◆ **Exercise**
Exactly as written, copy the lines of the data below from the first through the one containing "Task: Open the retro".

Saved data entries:
########

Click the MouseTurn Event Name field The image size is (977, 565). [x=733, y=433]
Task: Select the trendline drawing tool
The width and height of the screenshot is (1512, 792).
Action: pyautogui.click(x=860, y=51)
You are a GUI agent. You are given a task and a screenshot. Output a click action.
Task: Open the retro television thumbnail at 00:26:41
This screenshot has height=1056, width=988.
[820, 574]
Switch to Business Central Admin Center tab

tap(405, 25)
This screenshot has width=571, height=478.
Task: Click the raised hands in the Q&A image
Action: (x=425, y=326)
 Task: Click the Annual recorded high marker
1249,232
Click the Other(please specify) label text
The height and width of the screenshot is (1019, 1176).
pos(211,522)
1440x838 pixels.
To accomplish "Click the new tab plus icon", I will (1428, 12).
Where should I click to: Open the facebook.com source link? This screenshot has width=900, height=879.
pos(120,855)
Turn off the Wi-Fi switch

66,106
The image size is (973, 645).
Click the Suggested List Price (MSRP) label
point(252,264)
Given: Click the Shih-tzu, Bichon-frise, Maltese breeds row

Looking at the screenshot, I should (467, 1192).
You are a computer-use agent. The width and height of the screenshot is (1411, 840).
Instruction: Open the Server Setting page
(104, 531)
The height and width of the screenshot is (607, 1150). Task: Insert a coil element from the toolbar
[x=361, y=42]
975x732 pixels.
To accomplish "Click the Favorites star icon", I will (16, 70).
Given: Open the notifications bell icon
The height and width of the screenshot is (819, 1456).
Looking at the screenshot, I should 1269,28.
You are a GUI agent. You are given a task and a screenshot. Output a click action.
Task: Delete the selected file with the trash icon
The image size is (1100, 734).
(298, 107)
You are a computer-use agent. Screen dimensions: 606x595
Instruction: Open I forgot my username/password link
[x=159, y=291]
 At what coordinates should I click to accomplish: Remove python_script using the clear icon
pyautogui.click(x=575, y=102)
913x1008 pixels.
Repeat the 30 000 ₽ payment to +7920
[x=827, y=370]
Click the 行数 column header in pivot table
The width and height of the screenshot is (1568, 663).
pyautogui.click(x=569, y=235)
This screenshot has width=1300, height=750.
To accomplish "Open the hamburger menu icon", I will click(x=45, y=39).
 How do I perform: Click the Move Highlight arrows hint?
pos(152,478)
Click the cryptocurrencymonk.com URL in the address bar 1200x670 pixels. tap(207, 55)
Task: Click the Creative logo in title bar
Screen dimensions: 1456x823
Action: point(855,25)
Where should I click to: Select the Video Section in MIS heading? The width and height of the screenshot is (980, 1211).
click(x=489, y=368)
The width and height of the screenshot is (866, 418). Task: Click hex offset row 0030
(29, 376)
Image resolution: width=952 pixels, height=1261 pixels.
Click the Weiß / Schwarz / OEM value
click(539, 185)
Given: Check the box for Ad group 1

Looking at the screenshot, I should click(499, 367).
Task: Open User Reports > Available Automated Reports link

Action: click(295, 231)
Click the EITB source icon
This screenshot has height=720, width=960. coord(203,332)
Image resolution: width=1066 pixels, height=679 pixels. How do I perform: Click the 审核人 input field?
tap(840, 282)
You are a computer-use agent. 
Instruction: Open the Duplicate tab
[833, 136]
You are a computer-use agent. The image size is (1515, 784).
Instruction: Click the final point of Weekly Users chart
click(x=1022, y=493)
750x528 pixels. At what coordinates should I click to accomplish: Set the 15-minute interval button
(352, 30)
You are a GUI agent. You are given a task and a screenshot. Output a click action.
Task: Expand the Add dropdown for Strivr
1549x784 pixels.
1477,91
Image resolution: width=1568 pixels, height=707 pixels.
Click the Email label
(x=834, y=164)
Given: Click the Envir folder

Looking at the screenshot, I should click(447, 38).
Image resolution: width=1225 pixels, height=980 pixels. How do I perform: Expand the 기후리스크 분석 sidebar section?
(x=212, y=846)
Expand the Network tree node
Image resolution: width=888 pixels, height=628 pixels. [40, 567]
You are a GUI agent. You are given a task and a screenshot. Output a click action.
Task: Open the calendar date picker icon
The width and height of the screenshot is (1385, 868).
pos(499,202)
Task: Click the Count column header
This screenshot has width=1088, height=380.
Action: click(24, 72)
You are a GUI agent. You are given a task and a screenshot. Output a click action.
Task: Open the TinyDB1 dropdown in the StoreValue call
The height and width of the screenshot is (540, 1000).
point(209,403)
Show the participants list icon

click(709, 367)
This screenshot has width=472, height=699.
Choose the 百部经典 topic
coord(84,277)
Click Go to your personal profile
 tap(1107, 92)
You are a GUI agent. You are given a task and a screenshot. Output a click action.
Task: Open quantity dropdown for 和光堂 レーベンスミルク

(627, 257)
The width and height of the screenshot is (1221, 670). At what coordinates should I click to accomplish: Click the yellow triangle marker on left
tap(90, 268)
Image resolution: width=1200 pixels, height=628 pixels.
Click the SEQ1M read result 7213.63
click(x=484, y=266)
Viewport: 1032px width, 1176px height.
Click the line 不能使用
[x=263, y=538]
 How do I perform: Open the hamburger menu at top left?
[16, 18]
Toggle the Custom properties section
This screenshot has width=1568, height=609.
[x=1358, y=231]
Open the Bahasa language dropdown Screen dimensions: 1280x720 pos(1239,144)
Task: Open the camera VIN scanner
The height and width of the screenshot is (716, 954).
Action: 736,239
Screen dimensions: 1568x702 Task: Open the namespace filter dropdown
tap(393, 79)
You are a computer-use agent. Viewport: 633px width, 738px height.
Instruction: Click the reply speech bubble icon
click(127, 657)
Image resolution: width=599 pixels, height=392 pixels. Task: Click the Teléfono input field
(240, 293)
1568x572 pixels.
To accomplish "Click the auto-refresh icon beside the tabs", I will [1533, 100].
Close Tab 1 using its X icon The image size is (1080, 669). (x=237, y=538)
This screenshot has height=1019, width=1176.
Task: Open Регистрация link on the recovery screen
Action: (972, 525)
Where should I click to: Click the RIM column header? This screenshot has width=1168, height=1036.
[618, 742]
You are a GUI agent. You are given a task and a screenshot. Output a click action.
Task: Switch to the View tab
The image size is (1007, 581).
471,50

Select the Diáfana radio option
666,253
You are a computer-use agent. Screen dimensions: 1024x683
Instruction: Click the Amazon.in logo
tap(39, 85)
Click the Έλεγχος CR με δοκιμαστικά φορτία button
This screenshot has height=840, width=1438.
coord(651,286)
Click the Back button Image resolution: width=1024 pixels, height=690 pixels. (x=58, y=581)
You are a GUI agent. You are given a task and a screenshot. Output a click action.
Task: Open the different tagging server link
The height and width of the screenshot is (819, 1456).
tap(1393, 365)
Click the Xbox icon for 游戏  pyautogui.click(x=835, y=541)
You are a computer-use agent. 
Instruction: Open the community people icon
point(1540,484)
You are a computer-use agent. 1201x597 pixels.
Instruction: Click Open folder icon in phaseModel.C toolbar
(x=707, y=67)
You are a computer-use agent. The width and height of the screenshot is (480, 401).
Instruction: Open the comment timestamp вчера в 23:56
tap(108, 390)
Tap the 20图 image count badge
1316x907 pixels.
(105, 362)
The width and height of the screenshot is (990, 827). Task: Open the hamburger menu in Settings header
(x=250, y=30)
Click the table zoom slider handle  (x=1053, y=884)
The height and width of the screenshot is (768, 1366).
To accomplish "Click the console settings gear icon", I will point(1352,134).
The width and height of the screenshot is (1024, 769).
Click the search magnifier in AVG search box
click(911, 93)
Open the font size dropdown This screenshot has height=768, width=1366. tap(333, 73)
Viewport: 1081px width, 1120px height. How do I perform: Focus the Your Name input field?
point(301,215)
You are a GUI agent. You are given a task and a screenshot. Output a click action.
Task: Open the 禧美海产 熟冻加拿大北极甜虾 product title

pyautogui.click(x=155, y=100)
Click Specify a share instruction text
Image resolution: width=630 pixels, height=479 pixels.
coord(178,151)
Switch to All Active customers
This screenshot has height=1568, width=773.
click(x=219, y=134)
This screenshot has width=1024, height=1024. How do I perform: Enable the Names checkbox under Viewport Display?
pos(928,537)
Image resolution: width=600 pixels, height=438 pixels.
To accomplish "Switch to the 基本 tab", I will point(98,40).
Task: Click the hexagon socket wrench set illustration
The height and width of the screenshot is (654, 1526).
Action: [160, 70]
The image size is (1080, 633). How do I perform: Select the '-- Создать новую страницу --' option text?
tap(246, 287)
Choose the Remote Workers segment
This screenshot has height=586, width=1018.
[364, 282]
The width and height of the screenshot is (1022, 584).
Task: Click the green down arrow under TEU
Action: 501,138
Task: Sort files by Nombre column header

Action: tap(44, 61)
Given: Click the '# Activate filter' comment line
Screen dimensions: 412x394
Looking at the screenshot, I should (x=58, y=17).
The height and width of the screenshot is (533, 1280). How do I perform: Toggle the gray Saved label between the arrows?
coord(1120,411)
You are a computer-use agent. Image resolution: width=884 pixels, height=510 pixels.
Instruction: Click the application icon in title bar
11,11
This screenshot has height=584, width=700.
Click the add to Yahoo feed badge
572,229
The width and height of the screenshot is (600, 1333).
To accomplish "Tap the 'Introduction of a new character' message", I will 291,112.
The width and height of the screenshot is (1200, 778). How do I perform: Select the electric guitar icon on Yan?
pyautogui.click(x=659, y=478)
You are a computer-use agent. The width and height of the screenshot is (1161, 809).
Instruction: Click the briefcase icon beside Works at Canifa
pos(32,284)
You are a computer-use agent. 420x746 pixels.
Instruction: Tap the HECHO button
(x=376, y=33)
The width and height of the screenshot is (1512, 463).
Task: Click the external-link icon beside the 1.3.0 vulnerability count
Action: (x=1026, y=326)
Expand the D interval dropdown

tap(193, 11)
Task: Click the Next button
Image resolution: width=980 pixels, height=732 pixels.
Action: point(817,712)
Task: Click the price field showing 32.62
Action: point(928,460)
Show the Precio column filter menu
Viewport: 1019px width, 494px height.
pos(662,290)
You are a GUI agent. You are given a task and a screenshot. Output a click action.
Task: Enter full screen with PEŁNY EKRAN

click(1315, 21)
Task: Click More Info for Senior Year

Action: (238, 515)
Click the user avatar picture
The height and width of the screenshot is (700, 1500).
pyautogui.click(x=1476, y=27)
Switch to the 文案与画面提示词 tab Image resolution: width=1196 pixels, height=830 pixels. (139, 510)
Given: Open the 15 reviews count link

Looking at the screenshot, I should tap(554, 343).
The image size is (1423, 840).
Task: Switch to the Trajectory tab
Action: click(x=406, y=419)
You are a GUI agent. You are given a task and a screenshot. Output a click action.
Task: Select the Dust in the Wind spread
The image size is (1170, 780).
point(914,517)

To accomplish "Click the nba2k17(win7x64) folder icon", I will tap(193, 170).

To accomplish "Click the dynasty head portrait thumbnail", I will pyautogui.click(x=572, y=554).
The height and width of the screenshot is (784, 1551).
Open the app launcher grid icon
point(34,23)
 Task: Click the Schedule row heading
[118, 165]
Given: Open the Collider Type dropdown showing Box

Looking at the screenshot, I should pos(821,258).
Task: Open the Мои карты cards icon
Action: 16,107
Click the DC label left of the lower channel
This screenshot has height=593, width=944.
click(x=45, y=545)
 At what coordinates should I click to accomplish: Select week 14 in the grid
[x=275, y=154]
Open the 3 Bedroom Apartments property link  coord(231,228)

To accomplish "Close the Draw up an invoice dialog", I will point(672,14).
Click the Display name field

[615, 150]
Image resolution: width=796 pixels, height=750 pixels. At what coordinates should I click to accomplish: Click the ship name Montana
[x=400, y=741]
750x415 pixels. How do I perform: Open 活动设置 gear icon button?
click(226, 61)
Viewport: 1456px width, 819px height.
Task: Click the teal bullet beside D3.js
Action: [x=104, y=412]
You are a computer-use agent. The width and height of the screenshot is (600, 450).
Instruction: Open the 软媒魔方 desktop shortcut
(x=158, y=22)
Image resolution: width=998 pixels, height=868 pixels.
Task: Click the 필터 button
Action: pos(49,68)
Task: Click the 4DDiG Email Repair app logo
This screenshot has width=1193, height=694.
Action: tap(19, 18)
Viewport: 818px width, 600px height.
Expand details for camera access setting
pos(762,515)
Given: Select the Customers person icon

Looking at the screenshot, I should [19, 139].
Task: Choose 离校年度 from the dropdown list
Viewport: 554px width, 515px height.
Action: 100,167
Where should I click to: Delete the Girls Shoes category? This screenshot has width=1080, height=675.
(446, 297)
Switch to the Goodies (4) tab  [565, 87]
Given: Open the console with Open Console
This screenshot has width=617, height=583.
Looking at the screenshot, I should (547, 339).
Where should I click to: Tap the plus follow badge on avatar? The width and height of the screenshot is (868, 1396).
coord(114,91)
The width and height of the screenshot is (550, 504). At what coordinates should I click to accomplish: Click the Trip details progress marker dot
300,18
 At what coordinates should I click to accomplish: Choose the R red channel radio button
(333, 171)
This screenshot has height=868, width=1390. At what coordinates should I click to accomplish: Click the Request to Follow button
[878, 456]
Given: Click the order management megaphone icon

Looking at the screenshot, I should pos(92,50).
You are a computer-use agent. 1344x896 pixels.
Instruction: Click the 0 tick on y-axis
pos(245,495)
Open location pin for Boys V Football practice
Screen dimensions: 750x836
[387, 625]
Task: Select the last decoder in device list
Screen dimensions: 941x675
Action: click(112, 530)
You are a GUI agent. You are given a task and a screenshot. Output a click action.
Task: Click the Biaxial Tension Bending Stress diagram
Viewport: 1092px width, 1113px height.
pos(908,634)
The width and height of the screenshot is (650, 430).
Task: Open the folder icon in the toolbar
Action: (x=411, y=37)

########

◆ **Exercise response**
Click the MouseTurn Event Name field The image size is (977, 565). [x=733, y=433]
Task: Select the trendline drawing tool
The width and height of the screenshot is (1512, 792).
Action: pyautogui.click(x=860, y=51)
You are a GUI agent. You are given a task and a screenshot. Output a click action.
Task: Open the retro television thumbnail at 00:26:41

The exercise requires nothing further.